* _Work request_: Every line from the one containing "Dr Satin 頂級魚子高效保濕面膜 3入【分享】 (33, 2179)" to the one containing "Dr.Bronner’s 美國布朗博士 玫瑰潔顏皂 任選【嚴選】 (38, 2183)" in the records below, both included, must be set down exactly, and no other line.

* _The records_:
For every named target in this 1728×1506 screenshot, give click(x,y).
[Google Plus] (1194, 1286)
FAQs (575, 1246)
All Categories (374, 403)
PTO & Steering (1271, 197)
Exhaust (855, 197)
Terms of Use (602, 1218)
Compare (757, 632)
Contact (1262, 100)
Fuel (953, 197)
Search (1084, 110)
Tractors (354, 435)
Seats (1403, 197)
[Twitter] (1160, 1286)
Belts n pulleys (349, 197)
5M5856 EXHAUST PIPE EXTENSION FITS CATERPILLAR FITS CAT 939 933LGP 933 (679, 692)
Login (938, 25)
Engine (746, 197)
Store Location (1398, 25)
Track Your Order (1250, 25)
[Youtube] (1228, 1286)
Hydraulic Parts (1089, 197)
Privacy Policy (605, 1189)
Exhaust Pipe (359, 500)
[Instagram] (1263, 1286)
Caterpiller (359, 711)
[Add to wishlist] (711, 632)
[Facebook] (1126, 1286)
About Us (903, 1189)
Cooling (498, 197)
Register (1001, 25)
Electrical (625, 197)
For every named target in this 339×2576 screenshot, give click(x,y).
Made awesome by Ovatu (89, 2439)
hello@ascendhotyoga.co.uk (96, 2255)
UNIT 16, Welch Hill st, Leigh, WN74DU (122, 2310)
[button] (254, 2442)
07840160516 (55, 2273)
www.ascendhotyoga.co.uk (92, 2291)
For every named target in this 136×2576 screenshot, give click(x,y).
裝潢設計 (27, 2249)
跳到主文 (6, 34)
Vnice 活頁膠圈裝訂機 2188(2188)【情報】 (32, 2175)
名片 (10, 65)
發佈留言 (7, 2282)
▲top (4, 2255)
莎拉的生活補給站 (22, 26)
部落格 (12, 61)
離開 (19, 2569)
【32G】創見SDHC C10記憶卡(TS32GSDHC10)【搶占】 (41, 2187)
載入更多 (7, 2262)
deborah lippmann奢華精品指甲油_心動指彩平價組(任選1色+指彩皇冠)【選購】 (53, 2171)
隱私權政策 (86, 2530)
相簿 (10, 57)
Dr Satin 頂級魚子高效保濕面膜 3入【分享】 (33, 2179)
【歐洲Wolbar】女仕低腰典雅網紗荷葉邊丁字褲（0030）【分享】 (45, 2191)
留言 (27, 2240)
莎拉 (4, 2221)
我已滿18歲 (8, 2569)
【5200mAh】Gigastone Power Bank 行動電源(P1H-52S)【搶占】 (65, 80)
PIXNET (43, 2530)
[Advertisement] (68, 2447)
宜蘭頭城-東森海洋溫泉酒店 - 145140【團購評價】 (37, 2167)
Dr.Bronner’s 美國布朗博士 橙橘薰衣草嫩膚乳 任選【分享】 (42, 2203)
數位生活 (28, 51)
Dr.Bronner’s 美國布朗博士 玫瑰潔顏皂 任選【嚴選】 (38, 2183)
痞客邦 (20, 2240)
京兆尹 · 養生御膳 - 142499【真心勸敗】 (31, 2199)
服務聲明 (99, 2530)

* _Your solution_:
Dr Satin 頂級魚子高效保濕面膜 3入【分享】 (33, 2179)
【歐洲Wolbar】女仕低腰典雅網紗荷葉邊丁字褲（0030）【分享】 (45, 2191)
留言 (27, 2240)
莎拉 (4, 2221)
我已滿18歲 (8, 2569)
【5200mAh】Gigastone Power Bank 行動電源(P1H-52S)【搶占】 (65, 80)
PIXNET (43, 2530)
[Advertisement] (68, 2447)
宜蘭頭城-東森海洋溫泉酒店 - 145140【團購評價】 (37, 2167)
Dr.Bronner’s 美國布朗博士 橙橘薰衣草嫩膚乳 任選【分享】 (42, 2203)
數位生活 (28, 51)
Dr.Bronner’s 美國布朗博士 玫瑰潔顏皂 任選【嚴選】 (38, 2183)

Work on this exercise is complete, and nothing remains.